**Work task**: Transcribe the records below. Leave nothing out and change nothing.
[Study material — start]
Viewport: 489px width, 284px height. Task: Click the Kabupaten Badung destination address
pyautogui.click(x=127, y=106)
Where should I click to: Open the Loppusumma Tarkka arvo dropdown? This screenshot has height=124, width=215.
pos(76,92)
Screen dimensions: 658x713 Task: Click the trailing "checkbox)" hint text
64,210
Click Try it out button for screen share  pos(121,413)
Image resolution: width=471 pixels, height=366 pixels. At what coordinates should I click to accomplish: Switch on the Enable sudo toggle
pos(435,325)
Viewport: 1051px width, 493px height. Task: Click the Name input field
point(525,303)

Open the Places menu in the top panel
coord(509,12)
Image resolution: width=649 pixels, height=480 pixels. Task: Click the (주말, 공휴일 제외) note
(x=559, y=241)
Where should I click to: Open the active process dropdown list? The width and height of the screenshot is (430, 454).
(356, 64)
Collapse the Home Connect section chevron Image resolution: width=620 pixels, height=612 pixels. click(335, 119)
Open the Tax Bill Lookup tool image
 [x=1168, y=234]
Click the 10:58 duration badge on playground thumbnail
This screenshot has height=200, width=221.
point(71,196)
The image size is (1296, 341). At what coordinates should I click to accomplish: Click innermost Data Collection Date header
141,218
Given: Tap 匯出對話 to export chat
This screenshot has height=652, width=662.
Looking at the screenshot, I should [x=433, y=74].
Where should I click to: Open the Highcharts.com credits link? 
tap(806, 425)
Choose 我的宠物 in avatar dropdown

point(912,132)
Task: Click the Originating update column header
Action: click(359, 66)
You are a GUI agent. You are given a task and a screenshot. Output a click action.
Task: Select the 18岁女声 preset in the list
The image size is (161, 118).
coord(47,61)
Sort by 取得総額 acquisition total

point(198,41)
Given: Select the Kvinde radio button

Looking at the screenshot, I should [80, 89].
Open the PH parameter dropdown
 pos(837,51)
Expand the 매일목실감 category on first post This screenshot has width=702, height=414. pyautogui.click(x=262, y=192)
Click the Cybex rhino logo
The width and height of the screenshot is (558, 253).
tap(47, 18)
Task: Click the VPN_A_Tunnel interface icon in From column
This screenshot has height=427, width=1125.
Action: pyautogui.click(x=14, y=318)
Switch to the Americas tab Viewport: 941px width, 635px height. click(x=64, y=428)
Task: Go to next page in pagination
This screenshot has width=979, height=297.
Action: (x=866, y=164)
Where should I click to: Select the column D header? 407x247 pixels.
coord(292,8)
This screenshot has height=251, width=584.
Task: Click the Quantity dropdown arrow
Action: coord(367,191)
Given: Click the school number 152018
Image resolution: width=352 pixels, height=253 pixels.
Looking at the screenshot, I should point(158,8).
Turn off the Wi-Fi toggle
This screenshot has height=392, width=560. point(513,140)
[Study material — finish]
**Written response**:
Viewport: 489px width, 284px height. Task: Click the Kabupaten Badung destination address
pyautogui.click(x=127, y=106)
Where should I click to: Open the Loppusumma Tarkka arvo dropdown? This screenshot has height=124, width=215.
pos(76,92)
Screen dimensions: 658x713 Task: Click the trailing "checkbox)" hint text
64,210
Click Try it out button for screen share  pos(121,413)
Image resolution: width=471 pixels, height=366 pixels. At what coordinates should I click to accomplish: Switch on the Enable sudo toggle
pos(435,325)
Viewport: 1051px width, 493px height. Task: Click the Name input field
point(525,303)

Open the Places menu in the top panel
coord(509,12)
Image resolution: width=649 pixels, height=480 pixels. Task: Click the (주말, 공휴일 제외) note
(x=559, y=241)
Where should I click to: Open the active process dropdown list? The width and height of the screenshot is (430, 454).
(356, 64)
Collapse the Home Connect section chevron Image resolution: width=620 pixels, height=612 pixels. click(335, 119)
Open the Tax Bill Lookup tool image
 [x=1168, y=234]
Click the 10:58 duration badge on playground thumbnail
This screenshot has height=200, width=221.
point(71,196)
The image size is (1296, 341). At what coordinates should I click to accomplish: Click innermost Data Collection Date header
141,218
Given: Tap 匯出對話 to export chat
This screenshot has height=652, width=662.
Looking at the screenshot, I should [x=433, y=74].
Where should I click to: Open the Highcharts.com credits link? 
tap(806, 425)
Choose 我的宠物 in avatar dropdown

point(912,132)
Task: Click the Originating update column header
Action: click(359, 66)
You are a GUI agent. You are given a task and a screenshot. Output a click action.
Task: Select the 18岁女声 preset in the list
The image size is (161, 118).
coord(47,61)
Sort by 取得総額 acquisition total

point(198,41)
Given: Select the Kvinde radio button

Looking at the screenshot, I should [80, 89].
Open the PH parameter dropdown
 pos(837,51)
Expand the 매일목실감 category on first post This screenshot has width=702, height=414. pyautogui.click(x=262, y=192)
Click the Cybex rhino logo
The width and height of the screenshot is (558, 253).
tap(47, 18)
Task: Click the VPN_A_Tunnel interface icon in From column
This screenshot has height=427, width=1125.
Action: pyautogui.click(x=14, y=318)
Switch to the Americas tab Viewport: 941px width, 635px height. click(x=64, y=428)
Task: Go to next page in pagination
This screenshot has width=979, height=297.
Action: (x=866, y=164)
Where should I click to: Select the column D header? 407x247 pixels.
coord(292,8)
This screenshot has height=251, width=584.
Task: Click the Quantity dropdown arrow
Action: coord(367,191)
Given: Click the school number 152018
Image resolution: width=352 pixels, height=253 pixels.
Looking at the screenshot, I should point(158,8).
Turn off the Wi-Fi toggle
This screenshot has height=392, width=560. point(513,140)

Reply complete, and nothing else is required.